Akari mencoba memaksakan kakinya untuk melangkah meskipun hanya satu langkah, lantas, gadis dengan helaian rambut ikal berwarna kehitaman tersebut berteriak kencang dan mengepalkan tangannya.
"Aku tidak suka hal seperti ini!"
Akane membalikkan badannya, melambai kecil dan berucap pelan, "Kuharap kau tidak mengingat kenangan buruk ini dan bisa hidup bahagia. Sekali lagi, maaf, tapi melukis adalah hidupku. Tanpanya, aku terasa kehilangan arah dan tujuan." Bersamaan dengan selesainya kalimat perpisahan tersebut, gadis itu telah menghilang sempurna dari hadapannya.
Tidak ...
Ini tidak benar ...
TIDAK!
Ini tidak nyata! Ini hanya mimpi!
Tubuh Akari membeku, seketika rasa mual menghampirinya, begitu pula dengan rasa pusing. Air mata ikut mengalir bersama inner buruk yang menolak kenyataan di hadapannya. Perlahan-lahan, kesadaran sang gadis bermarga Kujou itu mulai menghilang. Mengabaikan suara samar-samar dari seorang lelaki yang mencoba untuk memanggilnya.
***
Rintik hujan membasahi bumi, seolah mendukung suasana hati para penduka yang tengah menangisi kepergian tersayang mereka. Akari menatap kosong figura berwarna abu-abu milik Akane yang sedang tersenyum serta batu nisan. Sementara sosok lelaki dengan model rambut belahan tengah serta berwarna hitam ikut berdiri di sampingnya, ia memegang pundak Akari, mencoba memberi kekuatan.
"Akari, sudah waktunya pulang. Dia pasti tidak senang jika kau bertingkah seperti ini," ujar Takuma, mengingatkan. Jejeran haka berwarna abu-abu membuat suasananya semakin dingin. Lelaki itu cukup merasa pegal setelah terus-terusan memegang payung karena Akari terlihat sama sekali tidak berniat untuk pindah dari tempatnya.
"Benar.

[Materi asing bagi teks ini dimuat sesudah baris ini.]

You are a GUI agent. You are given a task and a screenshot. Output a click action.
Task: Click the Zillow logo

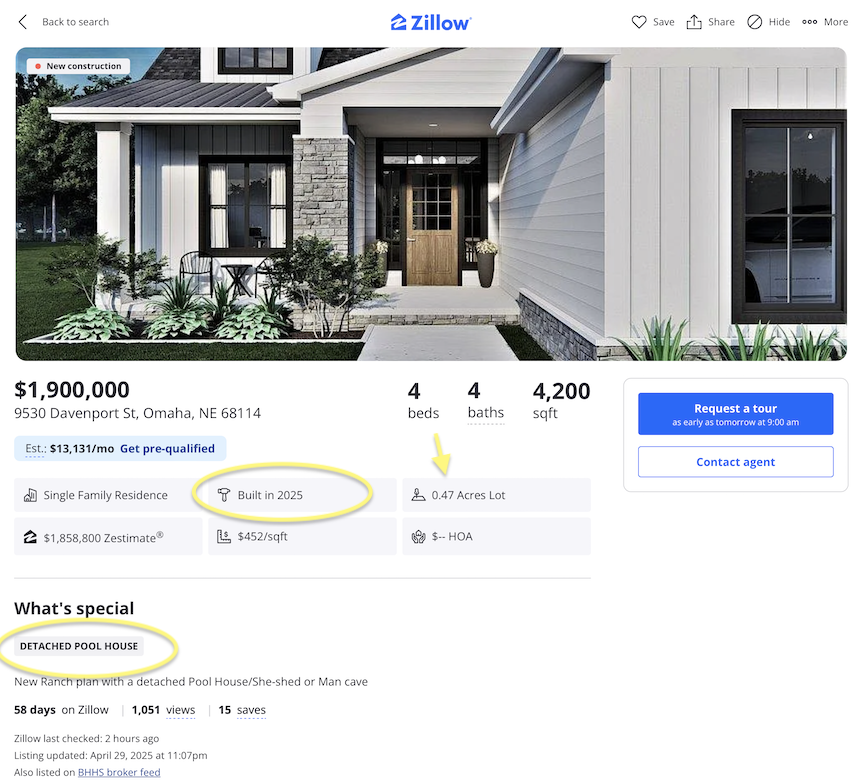pos(430,23)
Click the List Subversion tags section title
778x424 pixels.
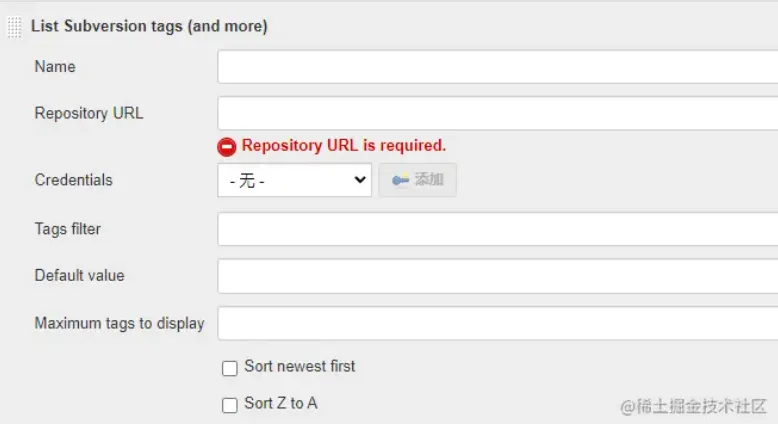click(x=149, y=27)

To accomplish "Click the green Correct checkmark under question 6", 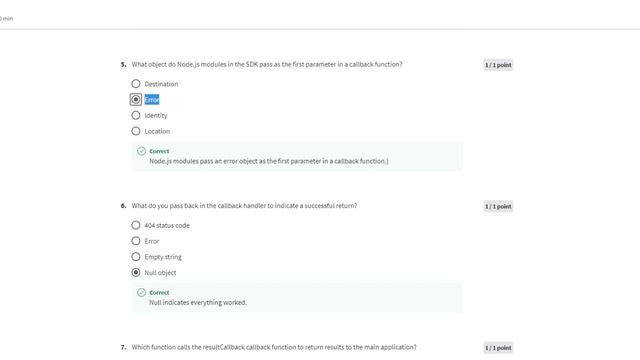I will click(x=141, y=292).
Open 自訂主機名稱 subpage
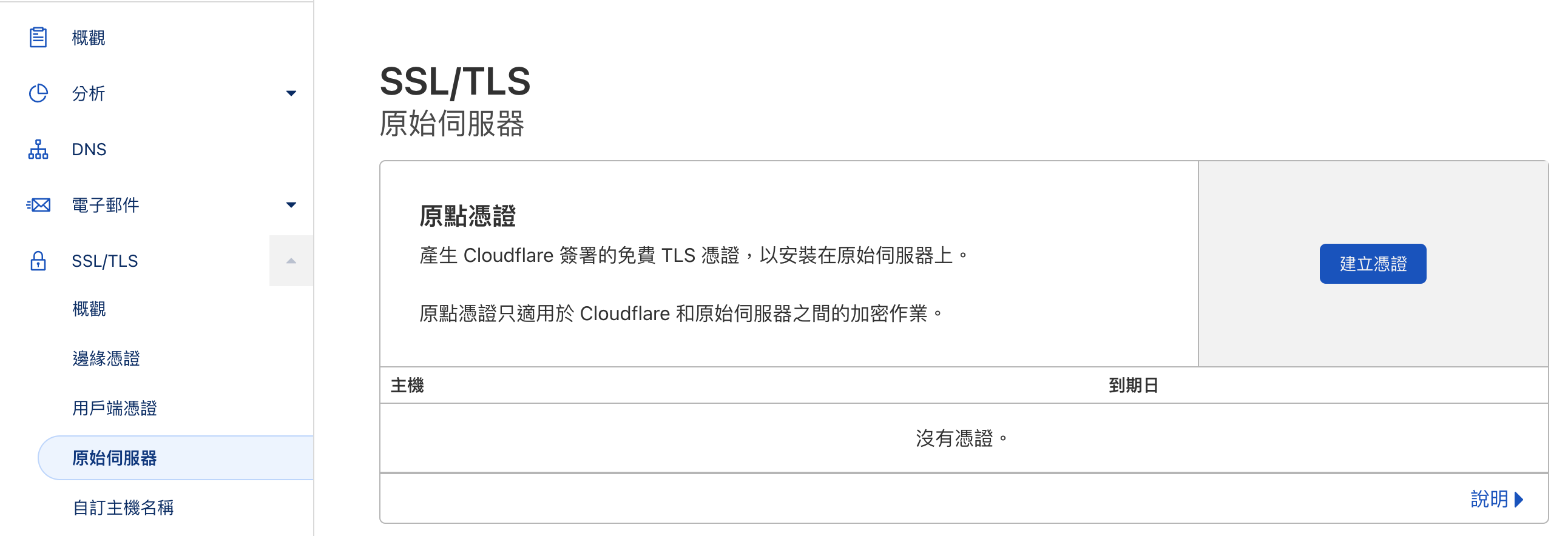Viewport: 1568px width, 536px height. point(123,508)
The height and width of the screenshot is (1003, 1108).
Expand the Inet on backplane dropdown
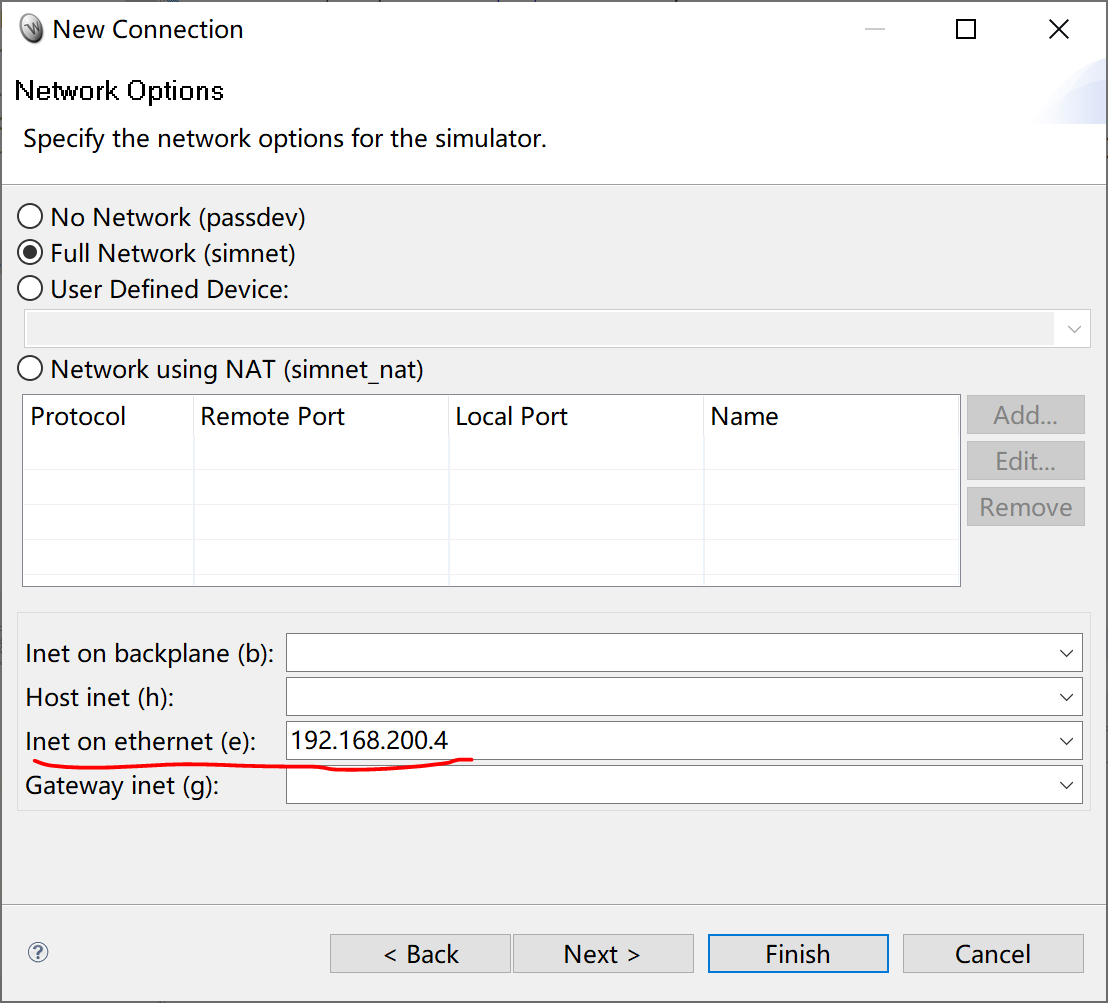click(1068, 652)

Kalau bertindak bodoh seperti Akane, mungkin aku juga akan meninggal karena sakit."
"Hah? Karena ... sakit? Jelas-jelas Akane bu—"

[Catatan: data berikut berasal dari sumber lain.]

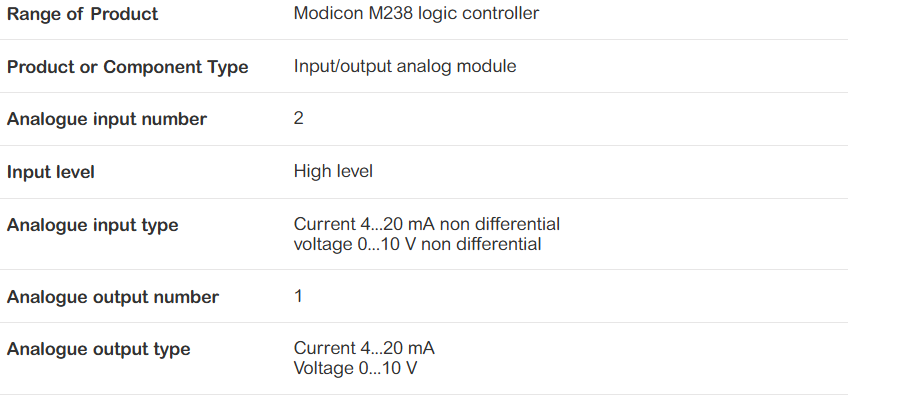Select the Input/output analog module text

pos(405,66)
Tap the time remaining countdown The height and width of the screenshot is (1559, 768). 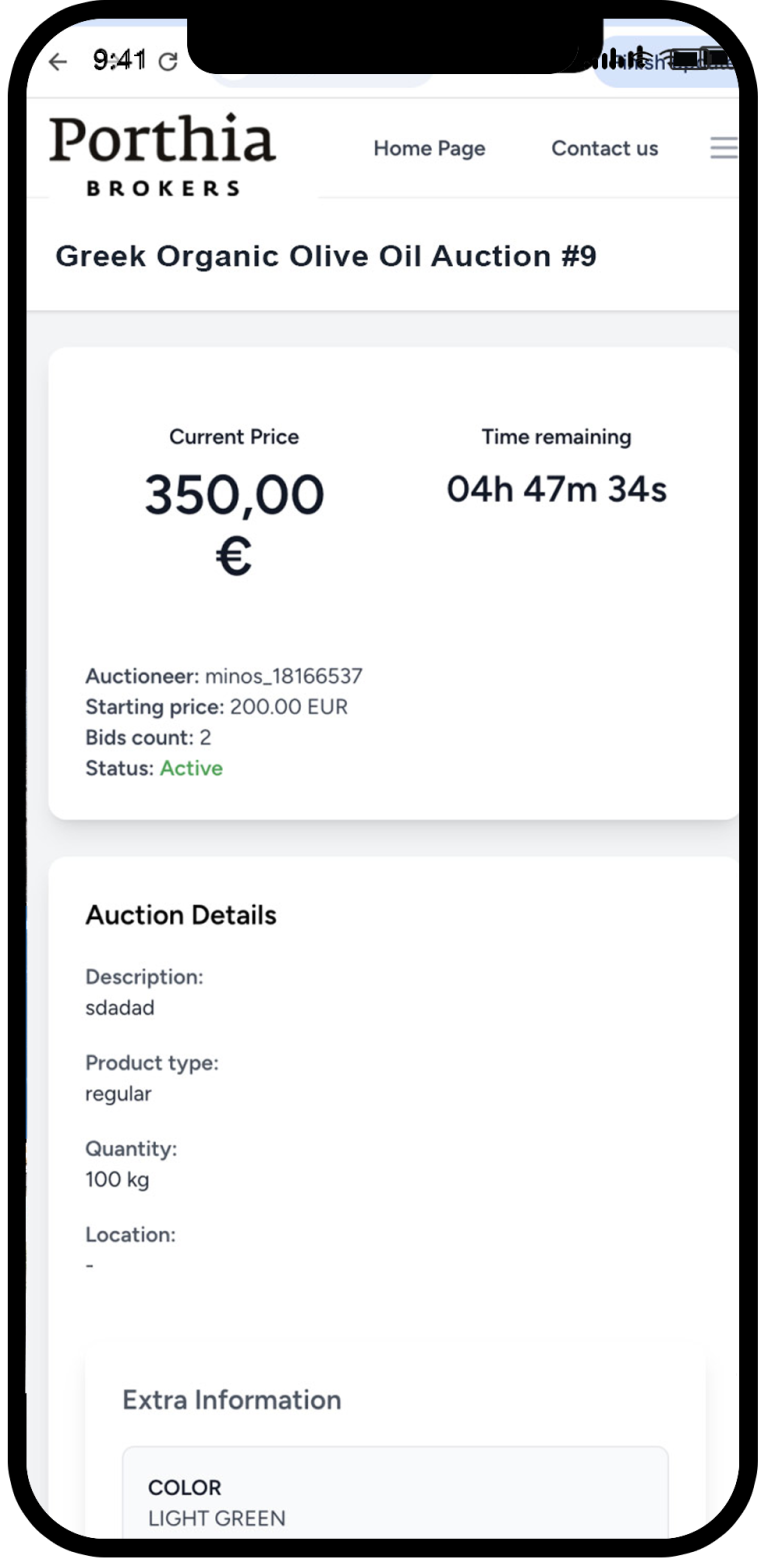click(x=556, y=489)
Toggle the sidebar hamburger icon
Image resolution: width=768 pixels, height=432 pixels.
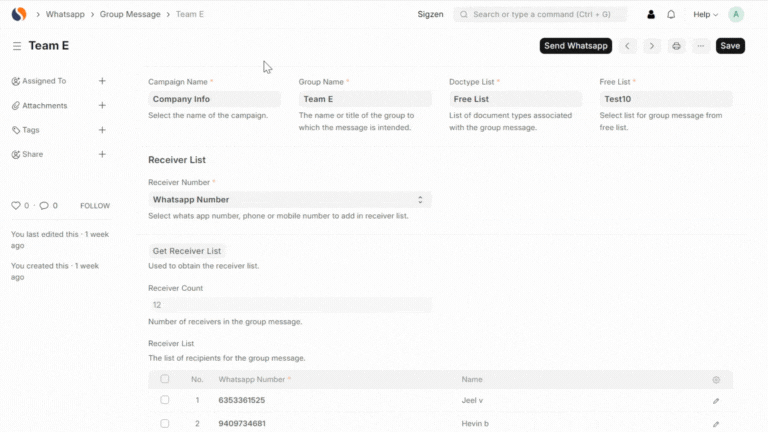(x=17, y=46)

Ucapan Takuma terhenti ketika mendapati iris onyx yang sewarna dengan matanya tersebut terlihat sangat gelap, aura yang dikeluarkan sama seperti sosok Akane saat terakhir kali ia melihatnya. Takuma menutup mulutnya, lantas terdiam dan ditelan oleh keheningan, tak mampu berkata-kata.

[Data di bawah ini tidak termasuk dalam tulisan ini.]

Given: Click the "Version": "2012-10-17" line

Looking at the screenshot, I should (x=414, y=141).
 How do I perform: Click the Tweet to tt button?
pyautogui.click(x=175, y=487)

Tak butuh beberapa menit kemudian, gadis itu membalikkan badan dan berjalan meninggalkan Takuma, membiarkan dirinya basah kuyup. Akari sama sekali tidak ambil pusing dengan apa yang terjadi padanya, bahkan di saat ia tak sengaja menabrak pemuda dengan helaian rambut pirang.
Pemuda tersebut tersentak, iris emerald-nya yang terlihat lelah melirik ke arah Akari yang mengabaikan eksistensinya. Sementara Takuma mengejar punggung Akari lalu kembali memayunginya. Sang pemuda hanya menghela napas dan tersenyum miris, kemudian berjalan menghilang dari pemakaman dengan ekspresi penuh dingin.